[Thirty-five years ago, in November 1982, I published the following essay in Lens’ On Campus, a magazine directed at high-school and college-level teachers and students of photography, produced in an edition of 100,000 copies and distributed in bulk, free of charge, to such programs six times a year. At the time it was one of the few regular platforms available to me.
Part 2 appears below; click here for part 1. — A. D. C.]
•
The Origins of the Wall Accessory (cont’d)
… A person in my line of work necessarily comes into contact with a considerable amount of what we generically label “art,” and a fair cross-section of what’s known as “art photography.” At the outset this is tremendously exciting, because everything you come across is the first of its kind to you, and you couldn’t agree more with those people who tell you what a terrific job you have just looking at pictures all day.
At the next stage, patterns and tendencies start to become visible, quality levels are more clearly defined, and you are forced to the conclusion that — as in any field where intellect and creativity play a major role — at least eighty percent of the work you’re addressing, no matter how well-crafted and seriously intended, is technically mediocre and (to use gallery owner Lee Witkin’s phrase) intensely derivative.
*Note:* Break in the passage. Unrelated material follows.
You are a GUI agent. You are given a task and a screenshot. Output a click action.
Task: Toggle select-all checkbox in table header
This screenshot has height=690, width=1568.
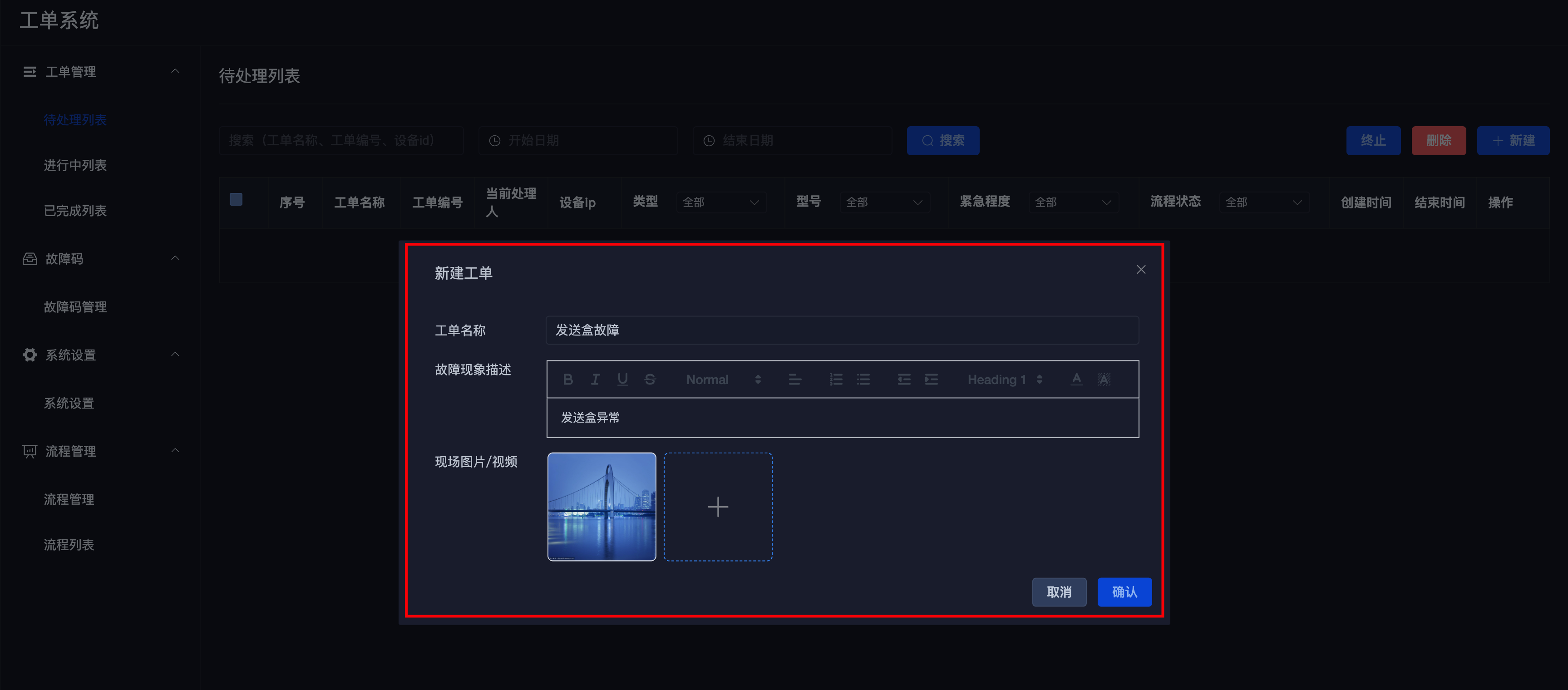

With this discovery the mystique dissipates, revealing that the job at hand is just that — a job — and one roughly analogous to that of the bottle-checkers on “Laverne and Shirley,” except that their task is to filter out and discard the untypical and yours is to analyze and evaluate it. [Note: November 27, 2017: This bit of cultural history may require a gloss. The sitcom “Laverne and Shirley,” starring Penny Marshall and Cindy Williams, ran on ABC-TV 1976-83.]
A certain disillusionment sets in at that point. For some, it generates an embittered relation to the field, enough so in many cases to drive them from it. Others accept it cynically and decide to revel in the power prerogatives of those involved in “stoking the star-maker machinery behind the art photograph” (a slight paraphrase of Joni Mitchell). And a few, who continue to believe that there is something important and useful to be derived from the enterprise nonetheless, buckle in for the long haul.
The idiosyncrasies of personal response notwithstanding, though, the underlying assumption here is that we’re talking about discriminating between various manifestations of the same thing, namely what we loosely label creative/serious/art photography. We may determine that specific examples or even large masses thereof are (depending on our vocabulary) good/bad, successful/failed, extraordinary/mediocre, but we take for granted that they share certain intentions: intellectual and/or emotional expression, perceptual inquiry, technical experiment, and several others on which we might agree.
But in the past few years I’ve witnessed the startlingly rapid emergence of a class of objects which has insinuated itself into and infected every arena of creative photography, from the gallery/museum circuit to the publishing realm. Physically, in themselves and in their presentation, they display many of the characteristics we’ve come to associate with the so-called “art photograph”: careful printing and toning, archival matting, and the like. (As a rule, anything encased in all-rag board and put under glass in a metal frame will look like Art.) Moreover, their subject matter tends to fall within the boundaries of what we associate with the history of visual art: the landscape, the nude, the still life, and so forth.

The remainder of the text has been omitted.